Reputation: 1932
I am trying downlaod the data from the Oxford Flowers 102 dataset and split it into training, validation and test sets using the tfds APIs. Here is my code:
# Split numbers
train_split = 60
test_val_split = 20
splits = tfds.Split.ALL.subsplit([train_split,test_val_split, test_val_split])
# TODO: Create a training set, a validation set and a test set.
(training_set, validation_set, test_set), dataset_info = tfds.load('oxford_flowers102', split=splits, as_supervised=True, with_info=True)
Trouble is when I print out dataset_info
I get the following numbers for my test, train and validation sets
total_num_examples=8189,
splits={
'test': 6149,
'train': 1020,
'validation': 1020,
},
Question: How do I get the data to split into 6149 in the training set and 1020 in the test and validation sets?
Upvotes: 2
Views: 1616
Reputation: 1250
It seems to be a bug in the dataset itself. Especially because the total size of the dataset is 8189 and 6149 is not 60% of the total but 75%, so you didn't perform any splitting at all. They probably labeled the splits in the wrong way. Also, even when I try to load the dataset with the different ways described here ( https://github.com/tensorflow/datasets/blob/master/docs/splits.md ) I got the same wrong splitting.
An easy solution would be to just pass to the model the test set as training set and vice versa, but you will not have the percentage you want. Otherwise you can load the entire dataset (train+test+validation) and then split it by yourself.
df_all, summary = tfds.load('oxford_flowers102', split='train+test+validation', with_info=True)

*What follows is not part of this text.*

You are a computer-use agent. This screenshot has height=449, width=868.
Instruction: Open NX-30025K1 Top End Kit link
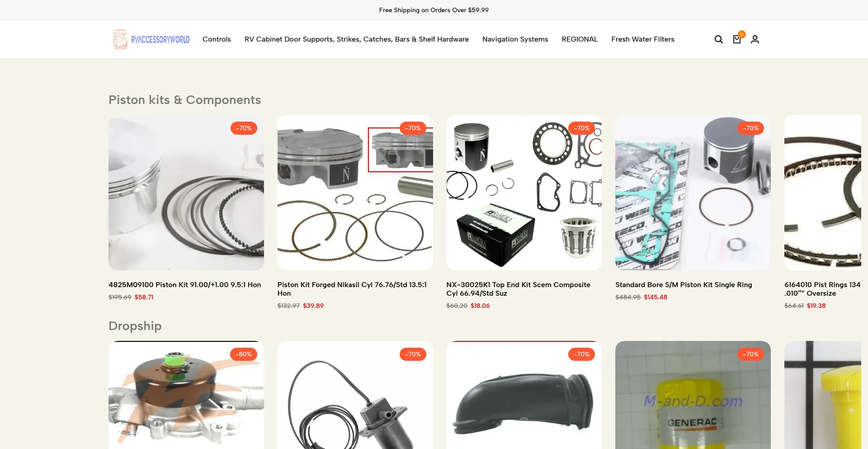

# check if the dataset loaded truly contains everything
df_all_length = [i for i,_ in enumerate(df_all)][-1] + 1
print(df_all_length)
>>out: 8189 # length is fine
train_size = int(0.6 * df_all_length)
val_test_size = int(0.2 * df_all_length)
# split whole dataset
df_train = df_all.take(train_size)
df_test = df_all.skip(train_size)
df_valid = df_test.skip(val_test_size)
df_test = df_test.take(val_test_size)
df_train_length = [i for i,_ in enumerate(df_train)][-1] + 1
df_val_length = [i for i,_ in enumerate(df_val)][-1] + 1
df_test_length = [i for i,_ in enumerate(df_test)][-1] + 1
# check sizes
print('Train: ', df_train_length)
print('Validation :', df_valid_length)
print('Test :', df_test_length)
>>out: 4913 #(true 60% of 8189)
>>out: 1638 #(true 20% of 8189)
>>out: 1638
Upvotes: 5